**TO BE DONE:** Write out the listing starting at the line containing "Task: Open the ツール mailbox button" and ending at the line containing "will tap(84, 199).", swapping "red panda" for "snow leopard" and leaving everything else unchanged.

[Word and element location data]
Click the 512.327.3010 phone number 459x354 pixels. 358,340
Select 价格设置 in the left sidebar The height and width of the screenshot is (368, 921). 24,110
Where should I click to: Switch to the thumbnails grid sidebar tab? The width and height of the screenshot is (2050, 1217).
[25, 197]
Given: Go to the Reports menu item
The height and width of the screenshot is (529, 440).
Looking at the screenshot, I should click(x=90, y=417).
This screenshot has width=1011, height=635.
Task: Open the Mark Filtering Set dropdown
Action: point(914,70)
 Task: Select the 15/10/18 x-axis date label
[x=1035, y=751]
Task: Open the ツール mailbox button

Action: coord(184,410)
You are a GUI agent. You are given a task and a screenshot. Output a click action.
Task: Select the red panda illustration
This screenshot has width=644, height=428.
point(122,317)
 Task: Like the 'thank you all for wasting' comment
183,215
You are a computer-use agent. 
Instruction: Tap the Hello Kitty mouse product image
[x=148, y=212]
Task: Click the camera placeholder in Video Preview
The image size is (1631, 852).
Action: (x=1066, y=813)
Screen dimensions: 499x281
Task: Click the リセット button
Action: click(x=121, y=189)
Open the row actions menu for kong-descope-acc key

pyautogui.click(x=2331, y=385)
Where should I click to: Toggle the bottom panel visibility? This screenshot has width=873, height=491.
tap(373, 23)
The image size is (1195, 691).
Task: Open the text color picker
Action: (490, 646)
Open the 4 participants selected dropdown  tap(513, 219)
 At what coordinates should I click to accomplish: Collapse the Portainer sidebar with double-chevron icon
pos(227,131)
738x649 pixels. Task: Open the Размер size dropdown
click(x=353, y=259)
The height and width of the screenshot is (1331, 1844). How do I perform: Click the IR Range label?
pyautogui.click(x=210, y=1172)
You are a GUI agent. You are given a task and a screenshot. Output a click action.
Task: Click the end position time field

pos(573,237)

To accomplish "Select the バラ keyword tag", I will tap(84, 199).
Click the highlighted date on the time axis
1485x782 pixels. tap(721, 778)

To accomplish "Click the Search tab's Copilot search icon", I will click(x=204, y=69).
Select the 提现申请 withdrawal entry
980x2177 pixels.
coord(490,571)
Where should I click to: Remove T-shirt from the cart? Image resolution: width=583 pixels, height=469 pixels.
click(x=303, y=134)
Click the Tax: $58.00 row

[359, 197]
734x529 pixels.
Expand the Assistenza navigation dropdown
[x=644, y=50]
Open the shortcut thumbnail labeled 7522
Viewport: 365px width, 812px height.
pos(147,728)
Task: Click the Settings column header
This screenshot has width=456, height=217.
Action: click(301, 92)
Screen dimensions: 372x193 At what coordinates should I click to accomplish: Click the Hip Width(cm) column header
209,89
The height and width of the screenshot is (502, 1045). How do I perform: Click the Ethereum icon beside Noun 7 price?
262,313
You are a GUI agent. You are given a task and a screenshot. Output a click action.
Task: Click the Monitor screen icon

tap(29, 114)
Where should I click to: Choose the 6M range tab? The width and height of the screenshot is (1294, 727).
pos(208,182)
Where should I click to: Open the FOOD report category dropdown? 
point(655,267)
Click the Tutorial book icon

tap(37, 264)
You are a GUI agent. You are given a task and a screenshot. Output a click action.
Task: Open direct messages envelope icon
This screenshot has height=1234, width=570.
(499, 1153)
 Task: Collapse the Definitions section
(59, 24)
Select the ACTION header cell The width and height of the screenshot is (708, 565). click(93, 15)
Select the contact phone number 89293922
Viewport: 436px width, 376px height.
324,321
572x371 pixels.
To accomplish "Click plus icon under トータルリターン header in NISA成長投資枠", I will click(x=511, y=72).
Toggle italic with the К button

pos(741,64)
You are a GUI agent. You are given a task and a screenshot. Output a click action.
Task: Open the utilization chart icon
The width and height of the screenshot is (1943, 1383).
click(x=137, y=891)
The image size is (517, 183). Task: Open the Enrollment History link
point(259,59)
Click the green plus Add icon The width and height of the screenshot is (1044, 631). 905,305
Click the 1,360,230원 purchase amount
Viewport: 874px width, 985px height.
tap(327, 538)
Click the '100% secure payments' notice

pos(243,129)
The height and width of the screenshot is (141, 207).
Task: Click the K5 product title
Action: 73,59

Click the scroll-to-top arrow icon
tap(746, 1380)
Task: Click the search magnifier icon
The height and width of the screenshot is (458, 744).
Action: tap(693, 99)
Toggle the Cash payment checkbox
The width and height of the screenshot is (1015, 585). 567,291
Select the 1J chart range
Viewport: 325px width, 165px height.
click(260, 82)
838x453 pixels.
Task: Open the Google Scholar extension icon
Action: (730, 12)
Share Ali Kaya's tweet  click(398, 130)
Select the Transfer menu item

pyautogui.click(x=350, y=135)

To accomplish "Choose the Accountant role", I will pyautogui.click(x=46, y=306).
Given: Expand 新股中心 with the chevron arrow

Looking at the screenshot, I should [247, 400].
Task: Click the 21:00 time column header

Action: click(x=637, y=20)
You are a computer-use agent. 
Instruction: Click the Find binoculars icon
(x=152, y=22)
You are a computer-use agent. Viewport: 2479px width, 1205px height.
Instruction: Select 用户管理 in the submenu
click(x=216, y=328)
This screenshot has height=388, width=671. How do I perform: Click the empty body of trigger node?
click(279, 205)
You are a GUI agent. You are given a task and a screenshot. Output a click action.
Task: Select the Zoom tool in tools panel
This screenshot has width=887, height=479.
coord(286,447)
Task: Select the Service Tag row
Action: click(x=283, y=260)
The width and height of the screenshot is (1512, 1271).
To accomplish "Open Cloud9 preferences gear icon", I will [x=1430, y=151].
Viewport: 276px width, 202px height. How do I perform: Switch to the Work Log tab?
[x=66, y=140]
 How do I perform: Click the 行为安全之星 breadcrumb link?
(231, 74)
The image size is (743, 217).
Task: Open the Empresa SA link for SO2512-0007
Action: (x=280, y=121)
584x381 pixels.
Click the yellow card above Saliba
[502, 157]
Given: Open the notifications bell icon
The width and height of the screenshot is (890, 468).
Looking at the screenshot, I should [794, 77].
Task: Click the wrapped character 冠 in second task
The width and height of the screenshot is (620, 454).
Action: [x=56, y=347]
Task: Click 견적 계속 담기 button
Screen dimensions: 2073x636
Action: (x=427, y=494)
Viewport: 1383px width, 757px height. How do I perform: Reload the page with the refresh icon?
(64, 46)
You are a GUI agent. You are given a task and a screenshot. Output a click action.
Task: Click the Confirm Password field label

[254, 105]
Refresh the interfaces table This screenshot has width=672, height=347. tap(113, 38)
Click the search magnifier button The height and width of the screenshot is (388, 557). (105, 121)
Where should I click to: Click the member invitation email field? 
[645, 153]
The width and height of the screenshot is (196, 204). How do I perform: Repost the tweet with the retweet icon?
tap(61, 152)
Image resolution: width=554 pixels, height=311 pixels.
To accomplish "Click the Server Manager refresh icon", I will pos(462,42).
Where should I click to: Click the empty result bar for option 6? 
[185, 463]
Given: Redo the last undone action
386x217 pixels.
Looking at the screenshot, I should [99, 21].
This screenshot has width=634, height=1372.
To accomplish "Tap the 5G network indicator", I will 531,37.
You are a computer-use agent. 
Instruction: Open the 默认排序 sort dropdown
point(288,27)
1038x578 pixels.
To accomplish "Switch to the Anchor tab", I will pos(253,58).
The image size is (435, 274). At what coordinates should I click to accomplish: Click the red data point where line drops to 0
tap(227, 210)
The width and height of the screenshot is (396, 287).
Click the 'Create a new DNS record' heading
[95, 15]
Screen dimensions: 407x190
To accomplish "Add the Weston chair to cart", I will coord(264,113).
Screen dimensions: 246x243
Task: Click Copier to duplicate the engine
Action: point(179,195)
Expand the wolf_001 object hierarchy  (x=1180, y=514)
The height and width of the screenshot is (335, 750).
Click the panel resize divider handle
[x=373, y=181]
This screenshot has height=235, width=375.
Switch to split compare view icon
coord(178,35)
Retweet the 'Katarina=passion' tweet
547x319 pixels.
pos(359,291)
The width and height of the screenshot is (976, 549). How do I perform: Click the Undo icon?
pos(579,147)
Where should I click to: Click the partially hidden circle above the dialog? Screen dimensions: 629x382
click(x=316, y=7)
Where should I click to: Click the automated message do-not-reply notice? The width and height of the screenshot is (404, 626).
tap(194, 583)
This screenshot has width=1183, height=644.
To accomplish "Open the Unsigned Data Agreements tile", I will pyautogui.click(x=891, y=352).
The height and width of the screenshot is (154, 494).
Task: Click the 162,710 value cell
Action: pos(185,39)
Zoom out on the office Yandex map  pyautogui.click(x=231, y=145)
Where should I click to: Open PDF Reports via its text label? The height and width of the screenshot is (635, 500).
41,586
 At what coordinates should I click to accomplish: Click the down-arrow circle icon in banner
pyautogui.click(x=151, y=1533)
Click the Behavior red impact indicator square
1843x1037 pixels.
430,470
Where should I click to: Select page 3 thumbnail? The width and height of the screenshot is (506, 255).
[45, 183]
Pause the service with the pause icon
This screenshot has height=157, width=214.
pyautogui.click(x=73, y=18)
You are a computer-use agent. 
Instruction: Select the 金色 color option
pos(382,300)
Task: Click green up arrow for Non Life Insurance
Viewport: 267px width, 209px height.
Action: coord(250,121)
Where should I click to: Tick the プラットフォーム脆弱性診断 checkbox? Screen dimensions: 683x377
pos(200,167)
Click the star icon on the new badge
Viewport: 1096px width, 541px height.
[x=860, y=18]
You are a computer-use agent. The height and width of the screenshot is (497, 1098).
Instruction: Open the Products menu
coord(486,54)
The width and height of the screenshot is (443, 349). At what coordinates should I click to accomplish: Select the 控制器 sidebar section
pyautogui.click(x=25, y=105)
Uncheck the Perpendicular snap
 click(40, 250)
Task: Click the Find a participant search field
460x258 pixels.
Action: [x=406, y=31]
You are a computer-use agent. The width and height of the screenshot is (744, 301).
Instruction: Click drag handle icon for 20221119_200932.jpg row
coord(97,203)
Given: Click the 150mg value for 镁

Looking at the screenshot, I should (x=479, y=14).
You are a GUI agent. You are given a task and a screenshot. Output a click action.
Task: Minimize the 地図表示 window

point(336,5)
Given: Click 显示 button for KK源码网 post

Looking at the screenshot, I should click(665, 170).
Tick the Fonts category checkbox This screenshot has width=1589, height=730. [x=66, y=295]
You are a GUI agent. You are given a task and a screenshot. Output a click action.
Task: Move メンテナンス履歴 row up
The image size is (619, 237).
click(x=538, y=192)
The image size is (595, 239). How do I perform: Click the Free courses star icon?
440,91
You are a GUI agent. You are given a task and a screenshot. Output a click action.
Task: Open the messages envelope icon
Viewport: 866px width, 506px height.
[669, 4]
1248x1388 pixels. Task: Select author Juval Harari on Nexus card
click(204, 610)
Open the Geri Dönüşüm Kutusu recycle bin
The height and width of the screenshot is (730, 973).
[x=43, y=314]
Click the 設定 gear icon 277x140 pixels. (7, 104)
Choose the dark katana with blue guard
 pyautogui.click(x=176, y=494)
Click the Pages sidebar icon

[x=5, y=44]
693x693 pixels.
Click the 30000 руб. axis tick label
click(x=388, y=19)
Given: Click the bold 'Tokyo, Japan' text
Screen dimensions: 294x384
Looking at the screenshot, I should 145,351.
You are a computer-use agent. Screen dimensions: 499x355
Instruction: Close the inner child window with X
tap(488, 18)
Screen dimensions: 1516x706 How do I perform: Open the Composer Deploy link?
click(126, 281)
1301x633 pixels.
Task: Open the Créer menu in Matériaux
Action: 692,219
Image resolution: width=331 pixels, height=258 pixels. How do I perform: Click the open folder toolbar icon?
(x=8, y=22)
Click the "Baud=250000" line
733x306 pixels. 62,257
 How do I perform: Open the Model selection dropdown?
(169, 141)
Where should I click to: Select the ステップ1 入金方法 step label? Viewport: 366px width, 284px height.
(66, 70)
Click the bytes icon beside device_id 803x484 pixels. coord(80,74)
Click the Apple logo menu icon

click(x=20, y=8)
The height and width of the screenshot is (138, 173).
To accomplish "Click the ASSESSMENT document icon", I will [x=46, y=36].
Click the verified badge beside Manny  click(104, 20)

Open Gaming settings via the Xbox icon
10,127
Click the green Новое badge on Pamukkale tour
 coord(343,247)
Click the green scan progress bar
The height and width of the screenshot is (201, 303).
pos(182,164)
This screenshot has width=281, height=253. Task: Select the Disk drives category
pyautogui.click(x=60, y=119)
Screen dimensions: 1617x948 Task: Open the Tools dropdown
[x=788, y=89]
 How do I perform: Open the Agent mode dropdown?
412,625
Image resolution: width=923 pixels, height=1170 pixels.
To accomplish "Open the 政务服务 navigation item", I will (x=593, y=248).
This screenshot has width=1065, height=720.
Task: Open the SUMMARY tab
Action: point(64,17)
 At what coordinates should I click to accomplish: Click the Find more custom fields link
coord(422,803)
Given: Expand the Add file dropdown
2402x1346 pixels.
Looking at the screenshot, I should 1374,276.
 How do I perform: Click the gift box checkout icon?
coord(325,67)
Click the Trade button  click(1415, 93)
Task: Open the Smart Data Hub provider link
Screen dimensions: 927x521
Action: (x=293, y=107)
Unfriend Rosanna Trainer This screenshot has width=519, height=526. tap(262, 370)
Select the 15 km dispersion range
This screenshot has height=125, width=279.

**WRITTEN RESPONSE:**
Task: Open the ツール mailbox button

Action: coord(184,410)
You are a GUI agent. You are given a task and a screenshot. Output a click action.
Task: Select the snow leopard illustration
This screenshot has width=644, height=428.
point(122,317)
 Task: Like the 'thank you all for wasting' comment
183,215
You are a computer-use agent. 
Instruction: Tap the Hello Kitty mouse product image
[x=148, y=212]
Task: Click the camera placeholder in Video Preview
The image size is (1631, 852).
Action: (x=1066, y=813)
Screen dimensions: 499x281
Task: Click the リセット button
Action: click(x=121, y=189)
Open the row actions menu for kong-descope-acc key

pyautogui.click(x=2331, y=385)
Where should I click to: Toggle the bottom panel visibility? This screenshot has width=873, height=491.
tap(373, 23)
The image size is (1195, 691).
Task: Open the text color picker
Action: (490, 646)
Open the 4 participants selected dropdown  tap(513, 219)
 At what coordinates should I click to accomplish: Collapse the Portainer sidebar with double-chevron icon
pos(227,131)
738x649 pixels. Task: Open the Размер size dropdown
click(x=353, y=259)
The height and width of the screenshot is (1331, 1844). How do I perform: Click the IR Range label?
pyautogui.click(x=210, y=1172)
You are a GUI agent. You are given a task and a screenshot. Output a click action.
Task: Click the end position time field

pos(573,237)

To accomplish "Select the バラ keyword tag", I will tap(84, 199).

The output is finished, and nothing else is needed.